No cure is available for DiGeorge syndrome, and a thymus transplantation might be required in children with complete DiGeorge syndrome.

Now, it’s also possible to have combined antibody and T- cell deficiencies, and that’s seen in severe combined immunodeficiency, ataxia telangiectasia, and Wiskott-Aldrich syndrome.

Severe combined immunodeficiency or SCID for short, is the most severe form of primary immunodeficiencies caused by a variety of gene mutations, affecting the development of functional B and T cells. In fact, the immune system is so dysfunctional that it is considered almost completely absent. It usually presents in infancy as an extreme susceptibility to all kinds of infections, meaning bacterial, viral, and fungal infections - including opportunistic organisms like Pneumocystis jirovecii. There’s often chronic diarrhea as well as a failure to thrive.

Diagnosis of SCID requires an absolute lymphocyte count lower than 2500 cells/cubic millimeter, with T cells making up less than 20 percent of the total lymphocytes in flow cytometry, and a response to mitogens that’s less than 10 percent of the control response.

If left untreated, these infants have a high mortality rate in the first year, so hematopoietic stem cell transplantation is recommended before the age of 3 months. Until then, these infants are often kept in a sterile environment so that they are protected from pathogens. In addition, intravenous IgG infusions can be given about once a month, and antibiotic prophylaxis for Pneumocystis jirovecii infections can be given with trimethoprim sulfamethoxazole.

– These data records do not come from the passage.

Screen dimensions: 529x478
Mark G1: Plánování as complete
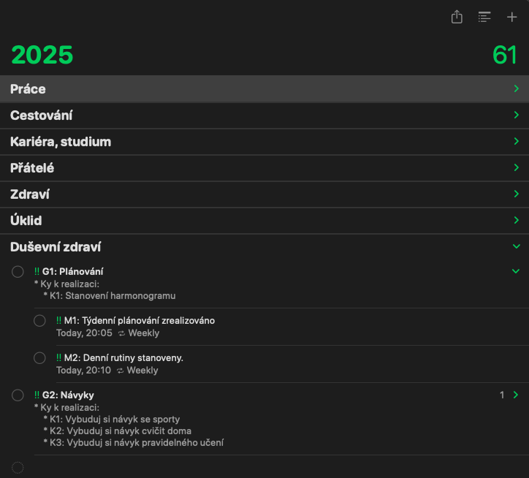(x=18, y=272)
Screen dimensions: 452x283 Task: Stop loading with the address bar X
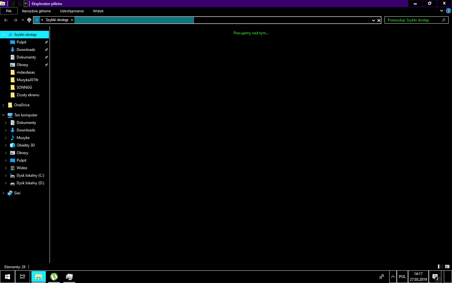pyautogui.click(x=379, y=20)
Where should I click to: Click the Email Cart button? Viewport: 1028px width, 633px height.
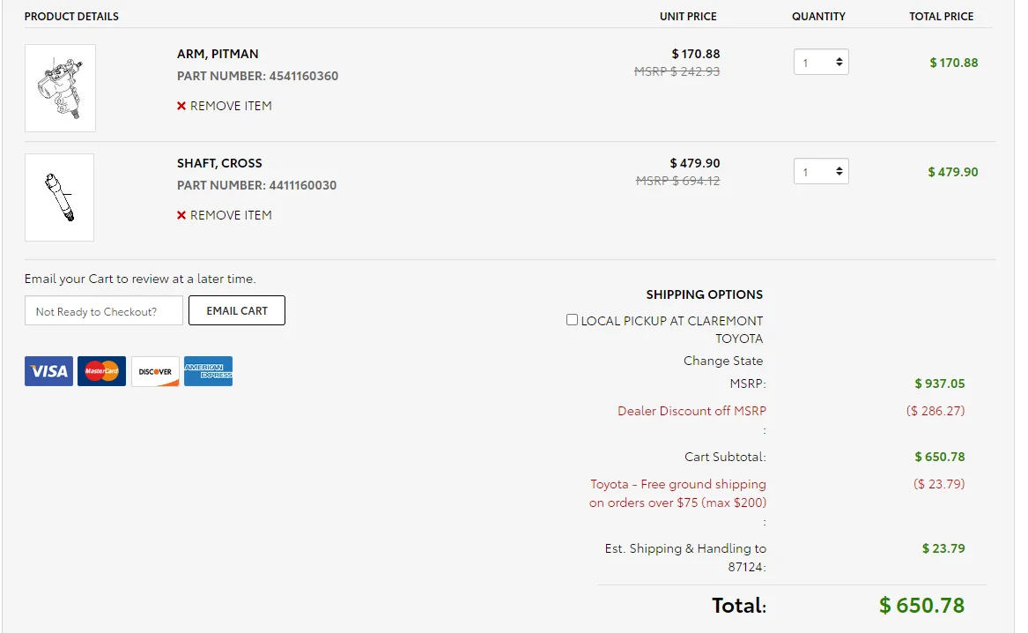click(x=237, y=310)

Ataxia telangiectasia is an autosomal recessive disease caused by a mutation in the so- called “Ataxia Telangiectasia Mutated protein” or ATM protein, which normally fixes damaged DNA. This causes cells throughout the body to accumulate mutations and die. This results in ataxia or poor coordination of movements, typically seen by age 2, telangiectasia or small dilated blood vessels visible especially on the white of the eyes by the age of 5 years, and telangiectasias that form in the skin by age 7. There’s also an increased incidence of cancer, especially leukemia and lymphoma. About two thirds also have low IgG, IgA, and IgE levels along with low levels of T-cells, causing recurrent infections especially of the sinopulmonary tract.

Diagnosis is made by detecting low levels of the ATM protein in cultured blood cells.

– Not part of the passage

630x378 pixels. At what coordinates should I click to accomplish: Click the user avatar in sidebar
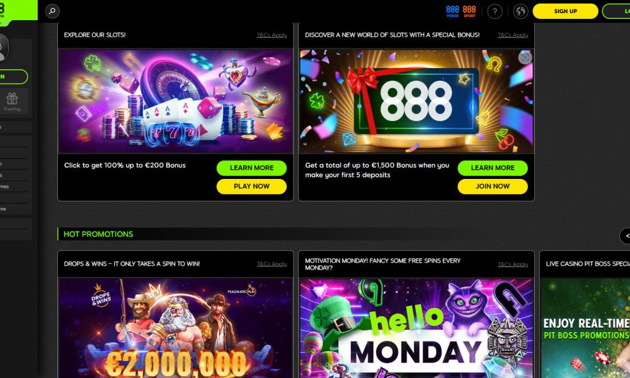click(3, 47)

Individuals are given prophylactic antibiotics and regular IVIG infusions.

Wiskott–Aldrich syndrome is an X- linked recessive syndrome caused by a mutation in the so- called “Wiskott-Aldrich syndrome protein” or WASp. Lack of this protein affects the cytoskeleton of hematopoietic cells. As a result, T-cells and B-cells aren’t able to form an immunological synapse, resulting in an impaired immune response. For unclear reasons, this leads to an increase in IgA and IgE antibodies, and normal or decreased levels of IgM and IgG antibodies. Regulatory T-cells are also dysfunctional, making autoimmune diseases and cancers more likely.

At the same time, megakaryocytes are less able to form platelets, and the platelets that are made are small and fragile - so it’s called microthrombocytopenia and results in excessive bleeding.

Additionally, there’s eczema, also called atopic dermatitis, which is characterized by dry red patches on the skin.

So, the classic triad of symptoms in Wiskott-Aldrich syndrome includes recurrent infections, easy bruising and bleeding, and eczema.

The infections are classically due to encapsulated bacteria, such as Streptococcus pneumoniae, Haemophilus influenzae and Neisseria meningitidis, fungi, such as Pneumocystis jirovecii and Candida albicans, and viruses, such as Molluscum contagiosum, Varicella zoster virus, and cytomegalovirus. Individuals are also more prone to developing autoimmune conditions, such as idiopathic thrombocytopenic purpura, and cancers, like leukemia and lymphoma.